The fewer the variables, the stronger the hypothesis and the more robust it is, by which it is meant the more likely it will hold up to a variety of conditions. E.g., suppose we induce a hypothesis from data exploration that teenage girls that use Twitter like Justin Beiber. A stronger hypothesis (if it turns out to be true) would be to get rid of the Twitter condition, not only because it broadens the potential market for Justin Beiber products, but also because it is more resilient in varied circumstances, such as perhaps a time when (assuming some sort of unlikely calamity befalls Twitter) Twitter is no longer popular and something takes its place.

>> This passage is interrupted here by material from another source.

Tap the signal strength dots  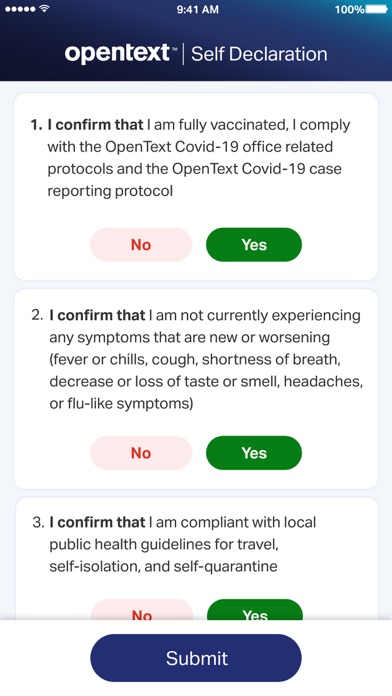pos(20,9)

Vetted Against Competing Hypotheses

When forming a hypothesis, it is important to brainstorm as many different plausable hypotheses as possible, from a variety of sources:

As with conventional brainstorming, ask fellow team members and associates for their creative hypotheses.
Formulate as complete a model as possible, and from that model identify explanations. E.g., when modeling a consumer:
- What is the consumer's budget?
- What is the pay schedule of the consumer?
- Are there upcoming holidays that would either enhance purchases (in anticipation) or hinder them (due to store or bank closures)?
- What products complement the products the consumer already owns?
- What products would enhance the social standing of the consumer?
- Does the consumer carry credit cards that are accepted?
- Is the consumer a student?
The model doesn't have to be complete and fully accurate -- just enough to spark brainstorming. I.e., it's not necessary to create a Bayesian Belief Network or Root-Cause Analysis Fishbone just to hypothesize.
Identify leading hypotheses and test them. This is easier said than done. "Identifying" is a nice way of saying "hunch," because the alternative, "test," is very expensive if done by the gold standard, the controlled randomized experiment.

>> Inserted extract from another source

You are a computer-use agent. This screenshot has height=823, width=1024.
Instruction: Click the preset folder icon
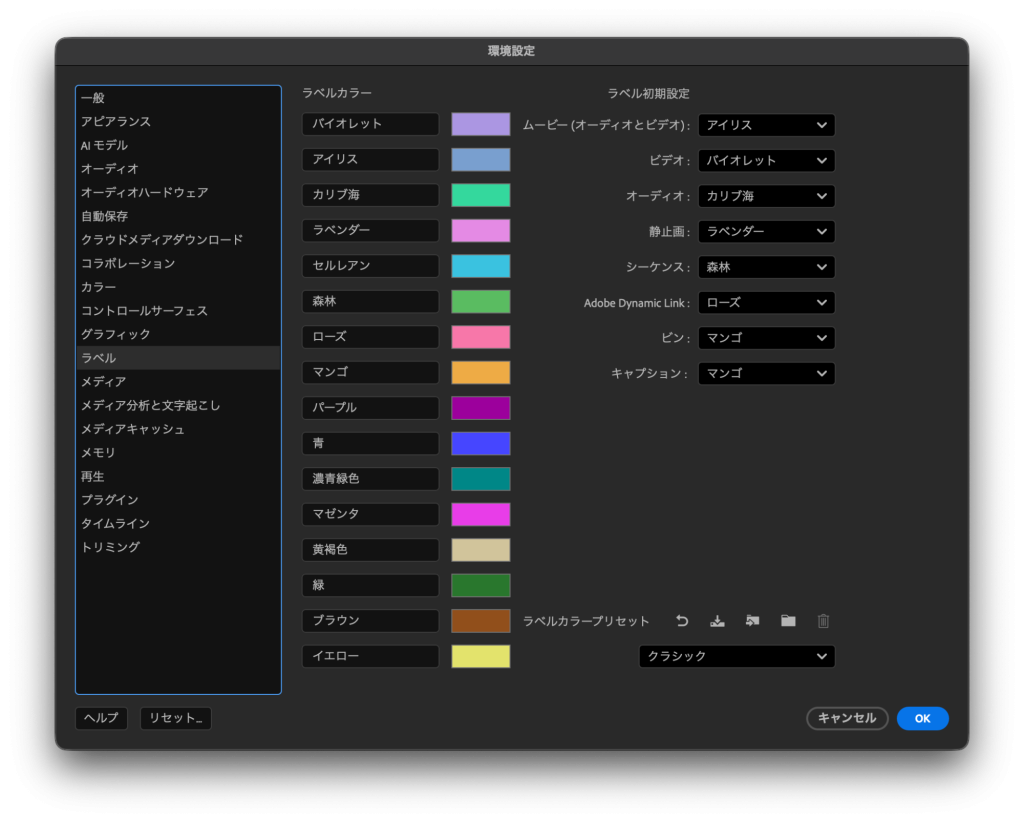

And by so "identifying a leading hypothesis," one becomes subject to the cherry-picking I discussed in the Panel on "Resolved: Traditional Statistics is Dead". It's nice to pick the best hypothesis from a bunch, but to ensure you don't stumble into a spurious correlation, it's ideally necessary to test all similar hypotheses. In the example proctored in the forum, there turned out to be a correlation between Superbowls and presidential elections. Aside from the obvious modeling deficiencies, my response was whether correlations between MLB penants or NHL cups and presidential elections had also been tested. However, the alternative to picking good hypotheses is to leave it to chance, which is not productive. So pick good hypotheses, but beware of spurious correlations, especially if your hypothesis came from induction from the data rather than deduction from a model.

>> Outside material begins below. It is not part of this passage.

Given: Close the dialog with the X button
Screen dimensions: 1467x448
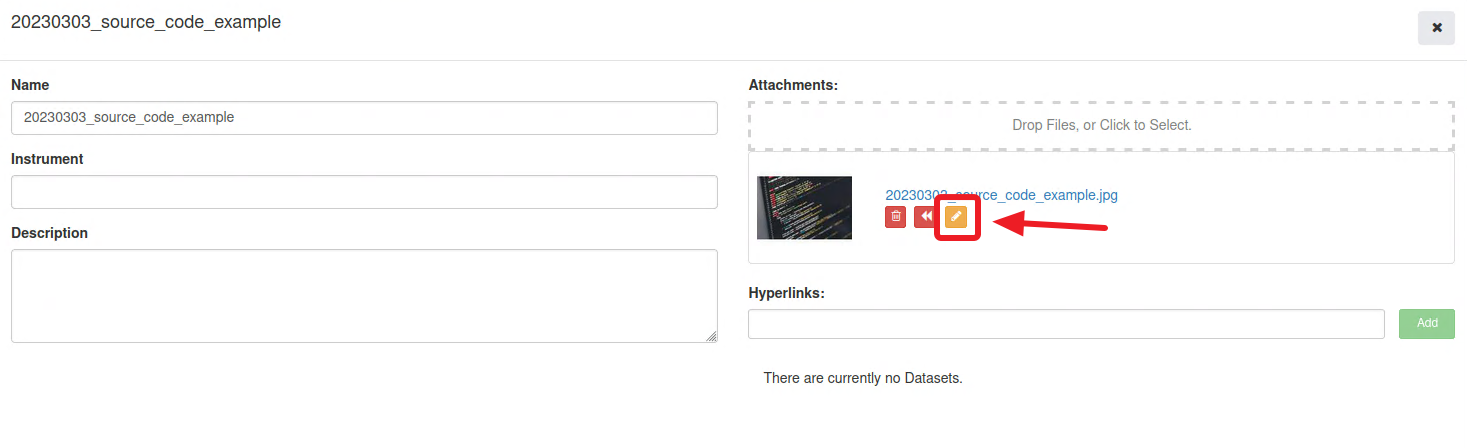Looking at the screenshot, I should coord(1436,28).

Controlled Randomized Experiment

Controlled randomized experiments are the gold standard, but they are expensive and time consuming. It is much more convenient and quicker to find and test correlations in existing data sets, but such correlations are fraught with problems: population not random throughout independent variables of the new hypothesis, limited data for train vs. test that effectively lead to test data becoming training data, experimental conditions being different, etc.
But from a practical standpoint, "quasi-experiments" (experiments from an existing data set) are the general rule encountered in practice and "experiments" are, realistically, the exception. Compensating for the shortcomings of quasi-experiments will be the subject of a future article.

Actionable

You can have the most interesting, perhaps even insightful, hypothesis, but if there is no reasonable course of action to take once it is proven, it's a waste of time to prove it.

Conclusion

Good hypothesis formation:

Avoids wasting time testing bad hypotheses
Saves time that can be redirected toward testing the best hypotheses, including testing hypothesis adjacent to the leading hypotheses to avoid spurious correlations
Results in more resilient, more actionable insights.